##### Passage to read #####

His work can be found in the National Museum in Belgrade along with his contemporaries Živojin Lukić, Risto Stijović, Radeta Stanković (1905-1996), Petar Palaviccini, Đorđe Oraovac (1891-1955), Mihailo Tomić (1902-1995), Milan Nedeljković (1896-1947), Vladeta Piperski (1908-1942), Milan Besarabić (1908-2011), and Stevan Bodnarov (1905-1993).

- Girl with flowers:
He adopted the ideas of the Paris School but did not directly adopt the views of Cubism. Retains classic volume and taut mass. He boldly cuts it and introduces innovative geometrizations.

- The Girl with the mandolin
He is even bolder in cutting. It does not go as far as Archipenko in cubist forms. It holds a compact mass and anthropomorphism like a traditional classical sculpture, although it cuts the legs and lowers them. It also sticks to the face and does not count on the side view, while with the Cubist this observation from multiple angles is very important.

#####

#### What to work on:
a - Using the passage on the sculptor's work, decide whether each statement agrees with it. Answer yes or no for each and quote the deciding words.
(i) The sculptor's work is held in the National Museum in Belgrade.
(ii) In The Girl with the mandolin, the sculptor goes as far as Archipenko in cubist forms.
(iii) In Girl with flowers, the sculptor directly adopted the views of Cubism.
b - Write a continuation of the passage on the sculptor's work, picking up after its final sentence.
The listing comes from a separate source and has no connection to the passage on the sculptor's work.

##### Information shown #####

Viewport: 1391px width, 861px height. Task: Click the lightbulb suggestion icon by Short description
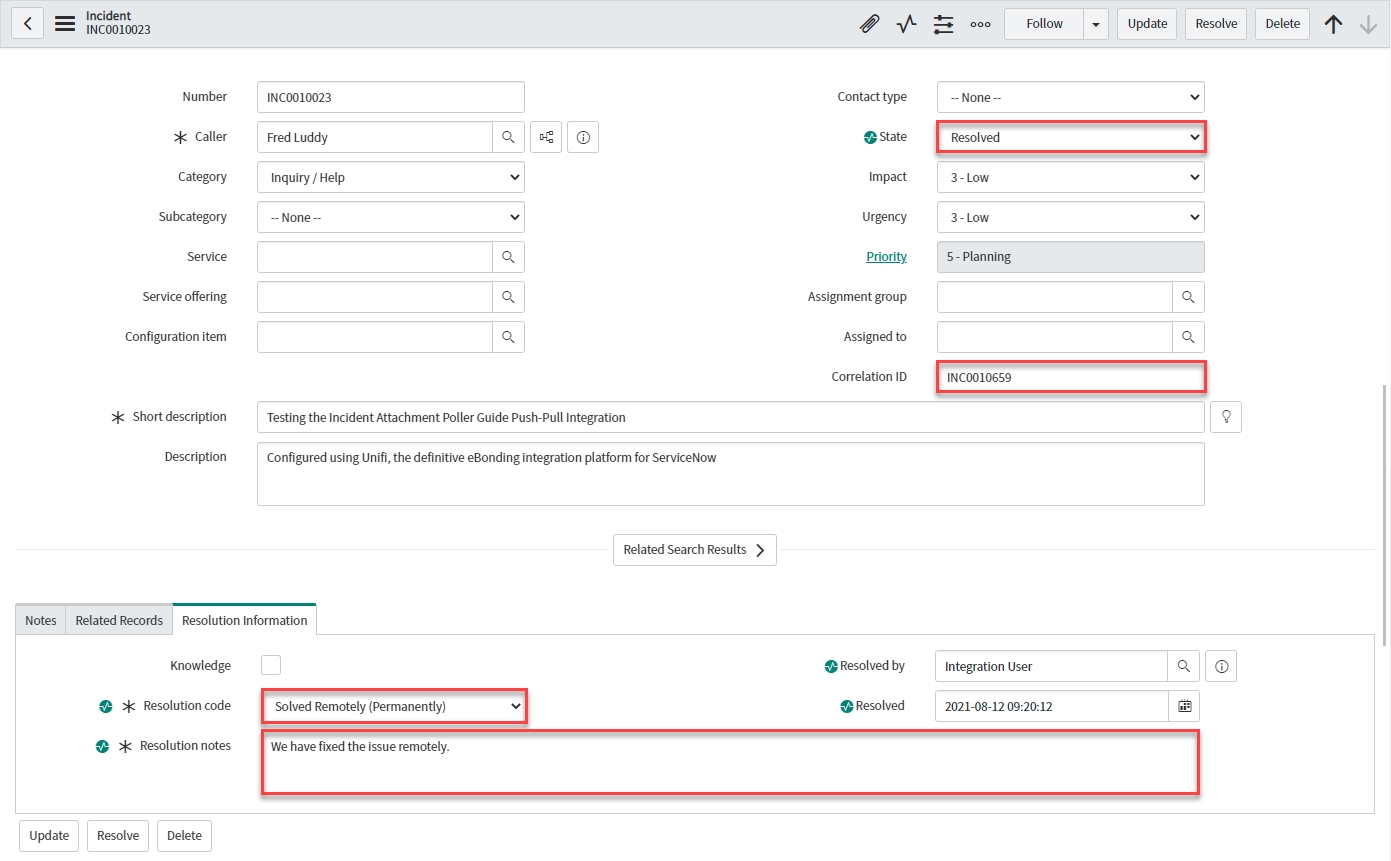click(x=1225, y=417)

#####
##### Information shown #####

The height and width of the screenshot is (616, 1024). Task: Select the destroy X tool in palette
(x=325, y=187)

#####

#### Final results:
a -
(i) Yes: "His work can be found in the National Museum in Belgrade"
(ii) No: "It does not go as far as Archipenko in cubist forms."
(iii) No: "did not directly adopt the views of Cubism."

b -
- Girl's head:
In this work, Đukin demonstrates a comprehensive understanding of Cubism, though his approach is not considered radically innovative. The influence of the post-World War I period is evident, particularly the return to order movement. The artist employs a somewhat aggressive treatment of form, notably in the deepening and bulging of the cheek. Additionally, Đukin incorporates graphic stylization, introducing a linear depiction of hair that evokes the Art Deco aesthetic.